O italiano Cesare Pavese (1908-1950), poeta e romancista, manteve uma atividade intelectual antifacista. Quando o regime fascista fechou a revista em que trabalhava como seu diretor, Pavese foi desterrado no sul da Calábria (1935-36), onde começou a escrever O Ofício de Viver, diário pessoal que acompanha os últimos quinze anos de sua vida. Entretanto, seu posicionamento político nunca apareceu em sua escritura. Nas páginas de seu diário, todo ele escrito na primeira pessoa, afloram tensões obscuras centradas na dificuldade das relações entre os sexos que explodem numa tragédia final, transmitindo um sentido desolado de inutilidade da vida.
Em suas páginas encontramos considerações sobre sua poética, leituras críticas de outros escritores, lado a lado com desabafos e lamentos inflamados sobre sua vida pessoal e suas desilusões amorosas, acompanhados de reflexões sobre a morte, intimamente associado à idéia de suicídio. Dado como encerrado pelo autor cerca de uma semana antes da morte, e por ele próprio assinalados pelos limites cronológicos 1935-1950, constitui, assim, a evidência da trágica decisão consciente e antecipadamente tomada, e que vem ganhando corpo ao longo dos anos, de pôr termo à vida. No diário não há descrições nem alusões ao lugar em que se encontra. Referências a acontecimentos políticos também não se registram. O que se acentua em suas páginas é o clima de solidão. É a sua vida interior e a imagem da sua profunda angústia de viver.
Sobre as mulheres, que são a fonte direta de seu sofrimento, nada revela, nenhum retrato faz delas.

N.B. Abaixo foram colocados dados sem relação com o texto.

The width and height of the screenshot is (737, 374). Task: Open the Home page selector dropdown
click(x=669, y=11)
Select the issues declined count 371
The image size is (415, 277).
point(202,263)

São impessoais, despidas de sentimentos e movidas apenas por interesses, quase desumanizadas. O seu destino de perdedor em relação às mulheres tem como marco um acontecimento de 1929, quando ele conhece Tina, comunista e professora e matemática. Ela tivera uma enlace amoroso com um intelectual de esquerda. Pavese, entretanto, apaixona-se por ela. Em maio de 1935 a polícia invade a casa dele e encontra as cartas desse intelectual endereçadas a Tina. Pavese, para agradá-la, aceitara que a correspondência fosse enviada a sua casa. Quando ele regressa do exílio da Calábria, Tina já estava casada. O choque foi muito forte para ele. Jamais conseguiu compreender a atitude dela. A partir de então, Pavese torna-se, como ele mesmo diz de si mesmo no diário, um misógino. As mulheres nunca transmitem uma idéia afetiva, antes de decepção. Passam a representar para ele apenas um objeto de que se desfruta por breves momentos.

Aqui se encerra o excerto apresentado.